Since the economic slump happens to coincide with open enrollment, EMC Corp. also is promoting its flexible spending account, says Delia Vetter, senior director of benefits and programs for the information technology company, which is based in Hopkinton, Massachusetts. "In times like these, the FSA becomes a financially advantageous tool to mitigate out-of-pocket costs" by allowing employees to pay for health care expenses on a pretax basis, she says.
John Garner, CEO of Garner Consulting, based in Pasadena, California, says several of his employer clients are changing their health plans to ensure that their employees get essential care in the current economic climate.
"One client waived all co-payments on preventive services," Garner says. "Another client is waiving co-payments for insulin and diabetic supplies [and] another client modified its plan to cover some of the newer immunizations."

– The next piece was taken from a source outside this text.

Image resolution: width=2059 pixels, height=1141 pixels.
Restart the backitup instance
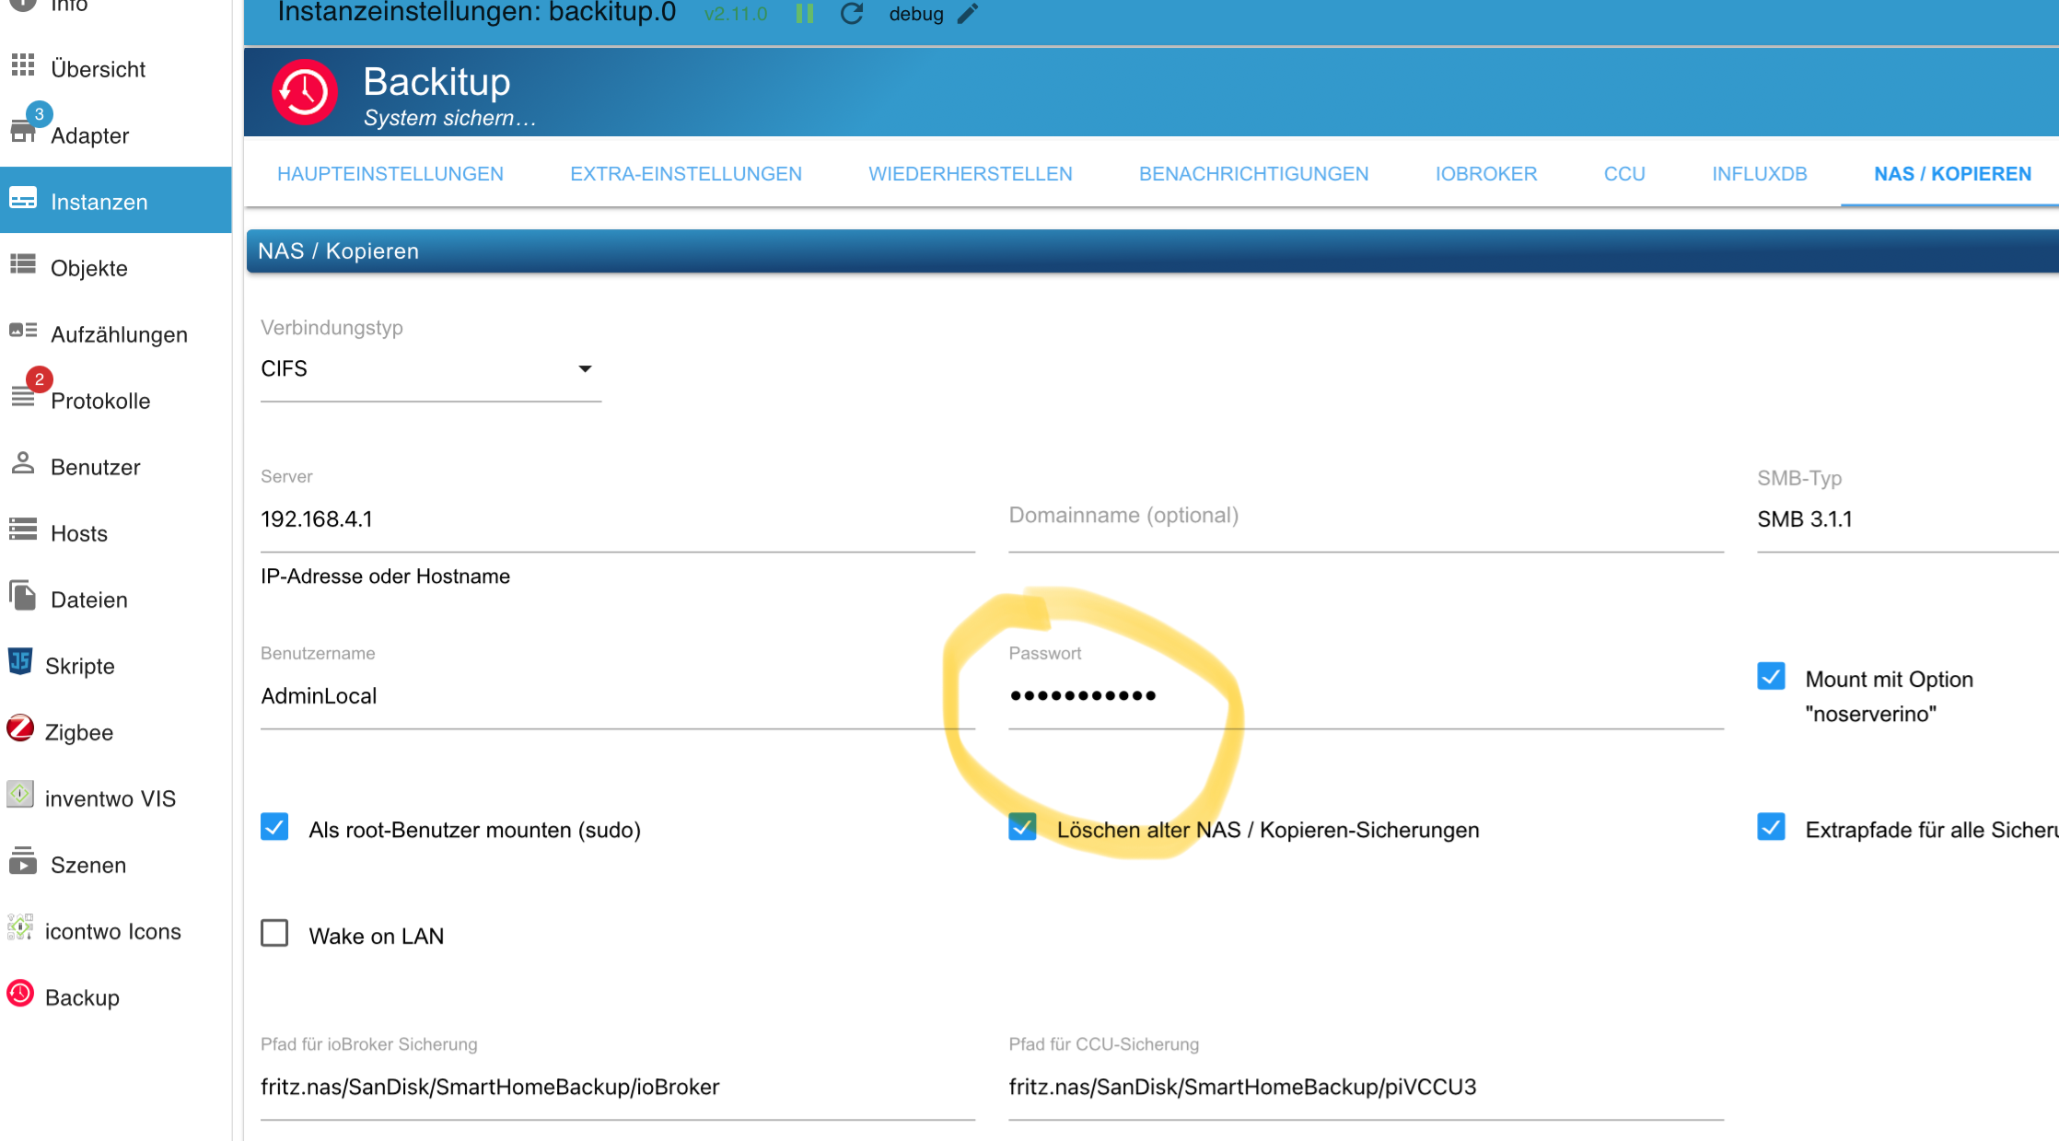tap(852, 14)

The intent of this strategy, known as value-based insurance design, is to ensure continued access to care for plan members who can’t afford it but need it the most.
Hoping to relieve some of the pressure on its employees’ pocketbooks, Pitney Bowes is adding several drugs to its existing value-based insurance design program in 2009, Gold says.
Mark Fendrick, co-director of the University of Michigan’s Center for Value Based Insurance Design in Ann Arbor, hopes that value-based insurance designs will be more widely adopted. Since they remove or reduce patient copayments for high-value services, broader use of the plans could mean that "even in tough economic circumstances, individuals will have unfettered access to essential medical services."